Federal contractors and subcontractors are required to use the E-Verify system to verify their employees’ eligibility to work in the United States. This requirement applies to all contracts awarded after September 8, 2009 which include the Federal Acquisition Regulation’s E-Verify Clause. The ruling does not apply to contracts awarded before this effective date.
It’s especially important to note that there is no charge for employers to participate in E-Verify, and there is no need to pay to attend a briefing or seminar to learn about E-Verify. While it is very important that businesses educate themselves about regulatory obligations like E-Verify, this is something that is relatively easy to manage.
Here’s what you need to know.
Prime Contractors who have accepted federal contracts after September 8, 2009 that 1) include the FAR E-Verify clause, 2) extend over 120 days and 3) are valued at $100,000 or more, must:
- Enroll in the E-Verify program within 30 days from the date of contract award,
- Begin verifying all new hires within 90 days of enrolling in E-Verify, and
- Initiate verification of all existing workers assigned to a new federal contract within 30 days after the initial 90-day enrollment time frame.
Subcontractors accepting subcontracts for services or for construction with a value greater than $3,000 must follow the same guidelines if the Prime includes the FAR E-Verify clause.
I-9 Self Audit
Even if you do not yet have a contract which includes the FAR E-Verify clause, you may wish to do a self-audit of your I-9 process. The I-9 form is the Employment Eligibility Verification Form. Here are three steps for conducting a self-audit:
- Make sure all I-9 forms are filled out completely and correctly. Follow directions on the I-9 form exactly.

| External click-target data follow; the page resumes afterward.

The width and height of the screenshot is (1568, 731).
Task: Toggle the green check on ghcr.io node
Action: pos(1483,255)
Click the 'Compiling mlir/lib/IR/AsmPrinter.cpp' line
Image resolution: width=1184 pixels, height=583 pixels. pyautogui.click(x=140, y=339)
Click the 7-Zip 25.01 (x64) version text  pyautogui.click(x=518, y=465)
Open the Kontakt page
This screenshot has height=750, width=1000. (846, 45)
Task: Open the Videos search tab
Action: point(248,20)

- If changes are made to the I-9 document, change them on the original form and initial and date the changes. Don’t fill out a new form.

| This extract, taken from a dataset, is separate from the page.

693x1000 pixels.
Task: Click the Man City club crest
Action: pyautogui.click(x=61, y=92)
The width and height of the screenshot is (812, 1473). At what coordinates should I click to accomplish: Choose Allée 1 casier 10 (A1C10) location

- Re-verify expiring temporary employment authorizations and do not allow the employee to work if their documentation has expired.
2. Records Retention
- Employers must keep each employee I-9 Form on file for at least three years, or for one year after employment ends, whichever is longer.

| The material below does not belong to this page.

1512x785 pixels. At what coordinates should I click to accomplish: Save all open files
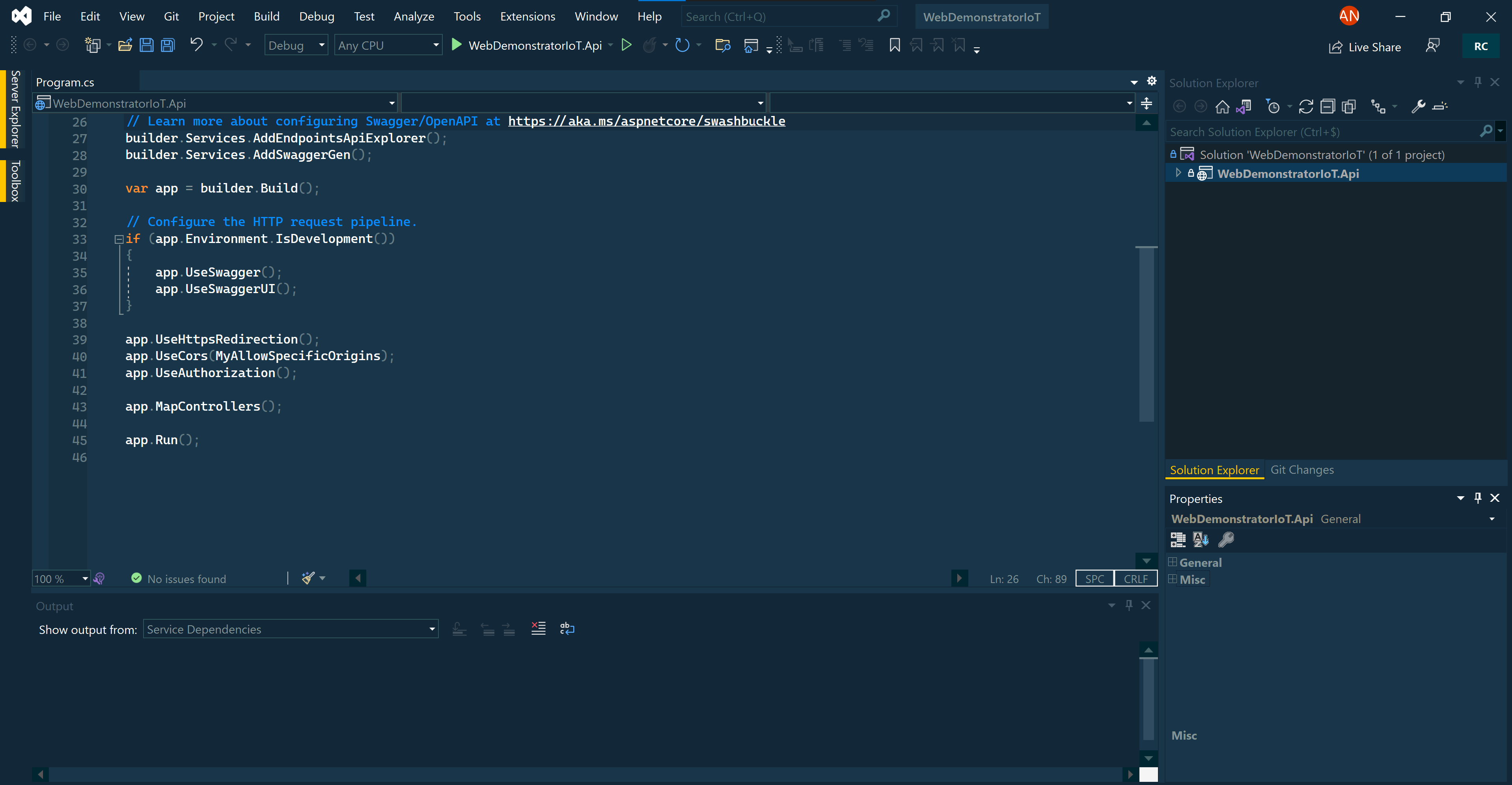168,45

- Keep and make copies of the original documents supplied by your employees — this is not required, but recommended. Keep only the minimum number of documents required.
3. Records Separation
- Store the I-9 forms and document photocopies separate from your employee files. This will help you to respond promptly to any notices from the Social Security Administration or investigations by Immigration officials.